Multilingual Evidence for Fake News Detection: Comparison
Please note this is a comparison between Version 1 by Mikhail Kuimov and Version 2 by Rita Xu.

The rapid spread of deceptive information on the internet can have severe and irreparable consequences. As a result, it is important to develop technology that can detect fake news. Although significant progress has been made in this area, current methods are limited because they focus only on one language and do not incorporate multilingual information. Multiverse—a new feature based on multilingual evidence that can be used for fake news detection and improve existing approaches.

  • fake news detection
  • multilinguality
  • news similarity

1. Introduction

The fast consumption of information from social media and news websites has become a daily routine for millions of users. Many readers neither have the time nor the interest (and/or skills) to fact-check every announced event. This opens up a wide range of opportunities to manipulate the opinions of citizens, one of which is fake news, which contains information about events that never happened in real life (or representations of real events in extremely narrow and biased ways). Fake news can be as simple as damaging the reputation of a person, organization, or country, or as serious as inciting immediate emotional reactions that lead to destructive actions in the physical world.
Since the exploitation of Facebook to influence public opinion during the 2016 U.S. presidential election [1], there has been significant interest in fake news. However, the dissemination of false information not only misinforms readers but can also result in much more serious consequences. For instance, the spreading of a baseless rumor alleging that Hillary Clinton was involved in child sex trafficking led to a dangerous situation at a Washington D.C. pizzeria [2]. The global pandemic in 2020 has led to the rise of an infodemic [3], which could have even more severe consequences by exacerbating the epidemiological situation and endangering people’s health. Furthermore, The recent events of 2022 also showed how politics and global events could be dramatically influenced by the spread of fake news. The Russia–Ukraine conflict was accompanied by an intense information war [4] featuring an enormous amount of fake stories. In addition to the political world, the World Cup 2022 was surrounded by rumors from both organizers and visitors that had an impact on security during the competition [5].
The issue of fake news has garnered significant public attention and has also become a subject of growing interest in academic circles. With the proliferation of online content, there is a great deal of optimism about the potential of automated methods for detecting fake news. Numerous studies have been conducted on fake news detection, utilizing a variety of information from diverse sources. While the misinformation mitigation field is represented in the artificial intelligence field via different tasks (i.e., stance detection, fact-checking, source credibility classification, inter alia), rwesearchers focus on the supervised fake news classification task.

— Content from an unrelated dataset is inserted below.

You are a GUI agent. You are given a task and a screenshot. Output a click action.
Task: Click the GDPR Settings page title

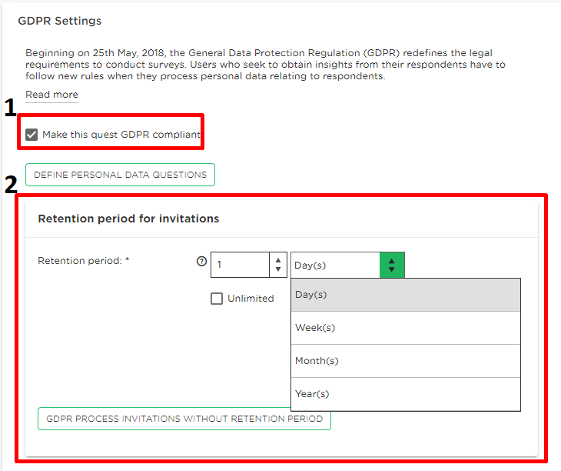[60, 21]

2. User Behavior for Fake News Detection

Firstly, before the discussion of automatic machine fake news detection methods, researchwers analyze how real-life users react to fake information and in which way they check the veracity of information. In [6][19], a very broad analysis of users’ behavior was obtained. The authors discovered that when people attempt to check information credibility, they rely on a limited set of features, such as:
  • Is this information compatible with other things that I believe to be true?
  • Is this information internally coherent? Do the pieces form a plausible story?
  • Does it come from a credible source?
  • Do other people believe it?
Thus, people can rely on the news text, its source, and their judgment. However, if they receive enough internal motivation, they can also refer to some external sources for evidence. These external sources can be knowledgeable sources or other people. The conclusions from [7][20] repeat the previous results: individuals rely on both their judgment of the source and the message. When these factors do not adequately provide a definitive answer, people turn to external resources to authenticate the news. The intentional and institutional reactions sought confirmation from institutional sources, with some respondents answering simply “Google”. Moreover, several works have been conducted to explore the methods to combat fake information received by users and convince them with facts. In [8][21], it was shown that explicitly emphasizing the myth and even its repetition with refutation can help users pay attention and remember the truth. Additionally, participants who received messages across different media platforms [9][22] and different perspectives on the information [10][23] showed greater awareness of news evidence. Consequently, information obtained from external searches is an important feature for evaluating news authenticity and seeking evidence. Furthermore, obtaining different perspectives from different media sources adds more confidence decision-making process.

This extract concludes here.